* Document excerpt
%%

Don’t like the way the stock market is trending? Want to hold some cash? Welcome to the club! I’ve been bearish on the markets over the last year and have written extensively about my views. But what hasn’t been touched on as much are the tactics of how to execute a bearish strategy and earn as much money as possible for doing so. Anyone who allocates to cash as an asset class can benefit from using good technique. To these points, the distinction between strategy and tactics is a common concept to have awareness of. In the financial media, 90-95% of the discussion is around stock picking, where stocks are headed next, and overall asset allocation. These are all strategic in nature, leaving many investors with tactical blind spots such as paying too much in commissions, interest, fees, and hidden markups.
For example, let’s say you’ve got a $100,000 account at ETrade and you sold stocks into the summer rally and have been in cash ever since. However, ETrade only pays 0.15% on cash, whereas T-bills and money market funds will soon be paying 5% or more. In the thinking of Chinese philosopher Sun Tsu, such traders are taking the slowest route to victory. Countless customers are in situations just like this, with a $100,000 account leaving $5,000 or more per year in 2023 income on the table. A million-dollar account would potentially leave $50,000 in interest income on the table here under the same circumstances. And this is more common than you’d think.
Bad: Brokerage Sweep Accounts
The default option at most brokerages for your cash is a brokerage sweep account. Most brokerages no longer feel compelled to pay interest to consumers after the 2008 crisis and the resulting zero-interest rate policy over the next 7 years. ETrade pays 0.15%, TD Ameritrade appears to pay 0.3%, and traditional brokerages like Bank of America (BAC) and Fidelity have lousy sweep products as well as decent (but not excellent) money market funds. If you don’t know about money market funds, then the brokerage probably isn’t going to tell you because it’s a huge source of profit for them! If you must use a sweep, Interactive Brokers (IBKR) is a better choice, currently paying about 3.8% annually. Surprisingly, Robinhood (HOOD) actually may also be among the better brokerages in this respect, paying 4% interest for members who subscribe to their “gold” program (or maybe not, as they seem to not be accepting any new accounts for their cash management program).
My unscientific sample of brokerages indicates that most customers who use default sweep accounts would make about 1%, or $1,000 annually off of 100k in cash, although there’s a wide variation in brokers. That’s a terrible deal. Switching brokerages is another tactic that investors should be aware of. This goes beyond commissions and into interest, margin, or any other services that you use as an investor, but your choice of broker has a huge impact on your long-term financial success.
Better: Vanguard Federal Money Market Fund
In almost every case, brokerages are making a spread between what they’re able to earn in interest and what they’re passing along to you as a customer in sweep accounts. So here we use another classic business tactic– cutting out the middleman! Instead of using a default sweep account, park money in a money market fund and pay 11 basis points annually points in fees rather than a spread of 50-500 bps!

%%

* Record excerpts
%%

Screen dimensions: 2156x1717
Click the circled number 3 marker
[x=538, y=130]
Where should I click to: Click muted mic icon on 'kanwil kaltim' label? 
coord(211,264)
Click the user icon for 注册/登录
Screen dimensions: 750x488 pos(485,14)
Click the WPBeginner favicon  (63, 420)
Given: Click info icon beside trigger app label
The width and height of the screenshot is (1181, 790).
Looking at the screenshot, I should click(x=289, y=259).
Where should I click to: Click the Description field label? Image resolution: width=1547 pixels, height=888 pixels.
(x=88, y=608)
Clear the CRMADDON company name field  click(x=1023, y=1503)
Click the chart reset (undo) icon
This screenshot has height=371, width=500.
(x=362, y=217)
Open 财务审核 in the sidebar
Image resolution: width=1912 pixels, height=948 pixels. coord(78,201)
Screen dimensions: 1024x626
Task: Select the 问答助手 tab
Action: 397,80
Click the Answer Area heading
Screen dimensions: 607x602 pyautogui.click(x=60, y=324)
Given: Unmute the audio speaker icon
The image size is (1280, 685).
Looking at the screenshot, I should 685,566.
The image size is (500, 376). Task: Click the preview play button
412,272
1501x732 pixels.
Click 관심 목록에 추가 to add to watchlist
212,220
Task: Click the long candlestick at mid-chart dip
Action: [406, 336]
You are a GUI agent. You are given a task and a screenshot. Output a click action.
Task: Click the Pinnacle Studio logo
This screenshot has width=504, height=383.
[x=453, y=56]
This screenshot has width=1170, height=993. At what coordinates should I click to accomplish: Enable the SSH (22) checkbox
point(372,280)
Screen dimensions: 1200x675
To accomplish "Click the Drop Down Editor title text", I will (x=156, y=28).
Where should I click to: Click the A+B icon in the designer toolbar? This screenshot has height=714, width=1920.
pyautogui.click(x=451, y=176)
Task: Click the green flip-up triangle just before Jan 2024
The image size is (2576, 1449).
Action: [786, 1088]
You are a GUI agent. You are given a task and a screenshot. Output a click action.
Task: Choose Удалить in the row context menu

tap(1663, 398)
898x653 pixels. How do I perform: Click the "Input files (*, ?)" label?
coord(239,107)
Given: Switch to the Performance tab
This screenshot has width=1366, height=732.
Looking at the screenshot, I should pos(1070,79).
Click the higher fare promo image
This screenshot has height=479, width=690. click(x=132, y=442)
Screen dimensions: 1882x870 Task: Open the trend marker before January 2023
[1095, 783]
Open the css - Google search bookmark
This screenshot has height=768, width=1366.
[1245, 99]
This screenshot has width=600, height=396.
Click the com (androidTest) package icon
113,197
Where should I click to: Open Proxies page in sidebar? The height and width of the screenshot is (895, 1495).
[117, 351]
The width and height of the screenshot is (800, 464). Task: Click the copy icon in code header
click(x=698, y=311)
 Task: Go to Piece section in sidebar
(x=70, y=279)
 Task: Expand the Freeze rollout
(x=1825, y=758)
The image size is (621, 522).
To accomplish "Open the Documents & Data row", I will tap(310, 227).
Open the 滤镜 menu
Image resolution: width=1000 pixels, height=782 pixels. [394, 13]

%%

* Task set
[1] Quote the passage of the cash-management text from "Don’t like the" to "and hidden markups." word for word.
[2] Write a continuation of the text on earning interest on cash, starting right after its final sentence.

* Answer list
[1]
Don’t like the way the stock market is trending? Want to hold some cash? Welcome to the club! I’ve been bearish on the markets over the last year and have written extensively about my views. But what hasn’t been touched on as much are the tactics of how to execute a bearish strategy and earn as much money as possible for doing so. Anyone who allocates to cash as an asset class can benefit from using good technique. To these points, the distinction between strategy and tactics is a common concept to have awareness of. In the financial media, 90-95% of the discussion is around stock picking, where stocks are headed next, and overall asset allocation. These are all strategic in nature, leaving many investors with tactical blind spots such as paying too much in commissions, interest, fees, and hidden markups.

[2]
Vanguard has a Federal Money Market Fund (VMFXX) that is currently paying a 7-day SEC yield of 4.21%. It’s standard for money market funds to list 7-day yields, which don’t include compound interest in the typical calculation but rest assured, you will earn compound interest in practice and earn compound interest if you reinvest. You need $3,000 for an initial deposit, but the interest earned trumps every brokerage sweep account I’ve seen. Formerly known as the Vanguard Prime Money Market Fund before they dropped everything but government paper, this is a really quick solution to the problem of middlemen taking most of the interest income your cash is earning. It also comes with the perk of avoiding state income and local taxes due to it being written into the US constitution. VMFXX only costs 11 bps per year. Vanguard’s approach is classy here, unlike many brokerages, they’ll put you in a high-quality money market fund by default. I like their money market funds, and you don’t have to have your money at their brokerage to buy them.
Fidelity has money market funds too. However, the one they have (SPAXX) charges 43 bps per year and as such yields 3.9% rather than the 4.2% you can get at Vanguard. No thanks! Schwab too charges 34 bps for their fund (SNVXX), which pulls the yield down. Vanguard’s funds are better!
(Usually) Best: Vanguard Municipal Money Market Fund
In the end, the winning tactic here is not to look at the gross amount of interest paid, but rather what you’re able to keep after paying all your applicable taxes. Money markets have a lot of tax quirks.
The first quirk is that states aren’t allowed to charge interest on federal debt. The second is that the federal government in the US doesn’t tax municipal bonds, but states sometimes do.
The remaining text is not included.